1. Procedimiento para purificar un anticuerpo que comprende cargar una mezcla que contiene el anticuerpo y un anticuerpo incorrectamente plegado y/o unido por disulfuro en una columna de cromatografía de interacción hidrofóbica y eluir el anticuerpo de la columna con un tampón que tiene un pH de aproximadamente 2,5-4,5, en el que el pH del tampón provoca que el anticuerpo plegado incorrectamente y/o unido por disulfuro quede retenido en la columna.

2. Procedimiento de la reivindicación 1 en el que la mezcla cargada en la columna está a un pH de aproximadamente 2,5-4,5.

3. Procedimiento de la reivindicación 1 ó 2 en el que la mezcla cargada en la columna tiene una concentración en sal de aproximadamente 0-0,25M.

4. Procedimiento de la reivindicación 3 en el que la mezcla cargada en la columna tiene una concentración en sal de aproximadamente 0-0,1M.

5. Procedimiento de cualquiera de las reivindicaciones 1 a 4 en el que el tampón tiene una concentración en sal de aproximadamente 0-0,25M.

6. Procedimiento de la reivindicación 5 en el que el tampón tiene una concentración en sal de aproximadamente 0-0,1M.

7. Procedimiento de cualquiera de las reivindicaciones 1 a 6 en el que el anticuerpo es quimérico.

8. Procedimiento de la reivindicación 7 en el que el anticuerpo es humanizado.

9. Procedimiento de cualquiera de las reivindicaciones 1 a 8 en el que el anticuerpo comprende un fragmento de anticuerpo que es un fragmento de anticuerpo correctamente unido por disulfuro el cual es un fragmento F(ab')_{2}, fragmento Fab, o un fragmento F(ab')_{2} lineal.

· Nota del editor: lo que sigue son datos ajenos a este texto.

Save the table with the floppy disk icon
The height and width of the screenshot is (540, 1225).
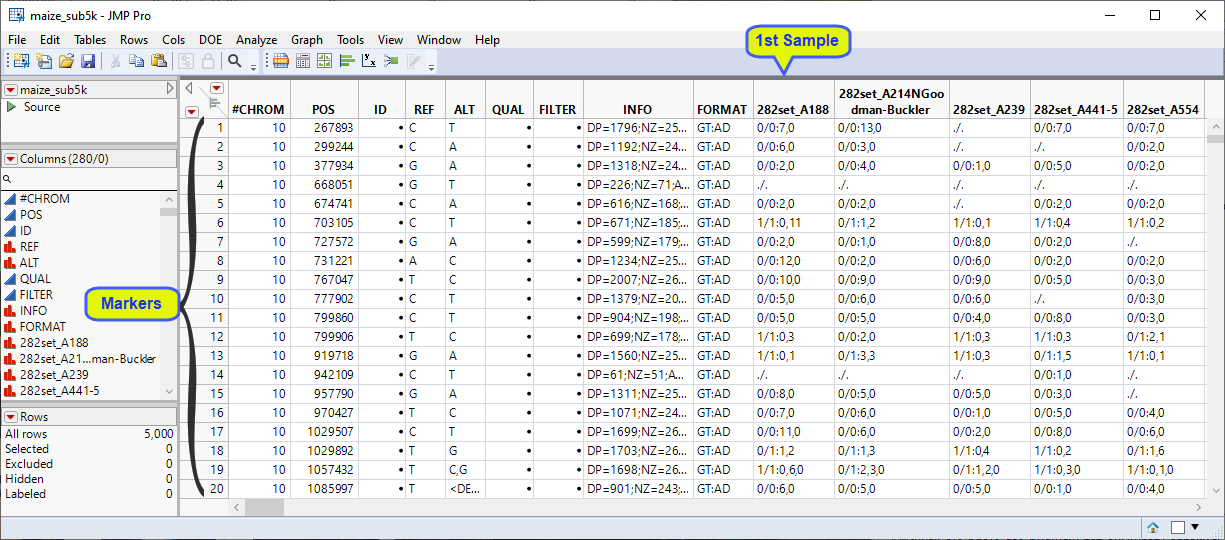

10. Procedimiento de la reivindicación 9 en el que el fragmento de anticuerpo se une a HER-2 o CD18.

11. Procedimiento de la reivindicación 9 ó 10 en el que el fragmento de anticuerpo comprende un fragmento
F(ab')_{2}.

12. Procedimiento de cualquiera de las reivindicaciones 1 a 11 en el que el tampón tiene un pH de aproximadamente 2,8-3,5.

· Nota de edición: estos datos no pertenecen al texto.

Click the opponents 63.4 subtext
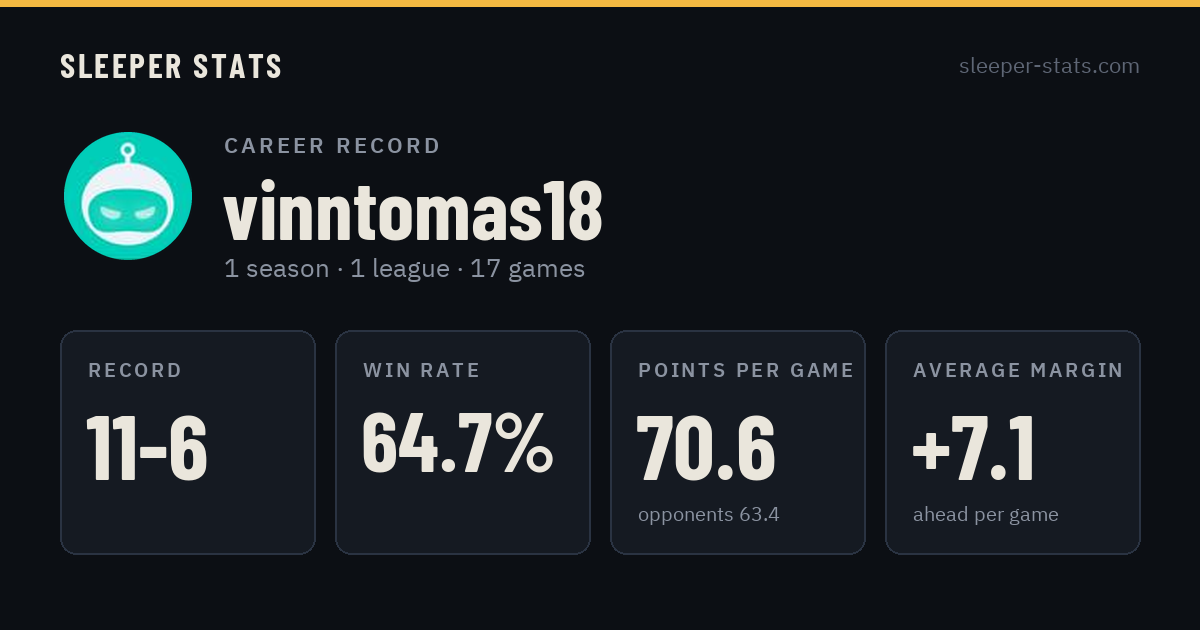 coord(709,515)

13. Procedimiento de la reivindicación 12 en el que el tampón tiene un pH de aproximadamente 3,1.

14. Procedimiento de cualquiera de las reivindicaciones 1 a 13 en el que la columna de cromatografía de interacción hidrofóbica es una columna de fenil agarosa.

15. Procedimiento de cualquiera de las reivindicaciones 1 a 14 en el que el anticuerpo purificado está unido por disulfuro correctamente.

16. Procedimiento de cualquiera de las reivindicaciones 1 a 15 en el que el anticuerpo se purifica a partir de un anticuerpo unido por disulfuro incorrectamente.

17. Procedimiento de la reivindicación 16 en el que el anticuerpo unido incorrectamente por disulfuro es un fragmento de anticuerpo.

18. Procedimiento de cualquiera de las reivindicaciones 1 a 17 que además comprende mezclar el anticuerpo recuperado de la columna con un portador, excipiente o estabilizante fisiológicamente aceptable.

19. Procedimiento de la reivindicación 18 que además comprende preparar una preparación liofilizada del anticuerpo.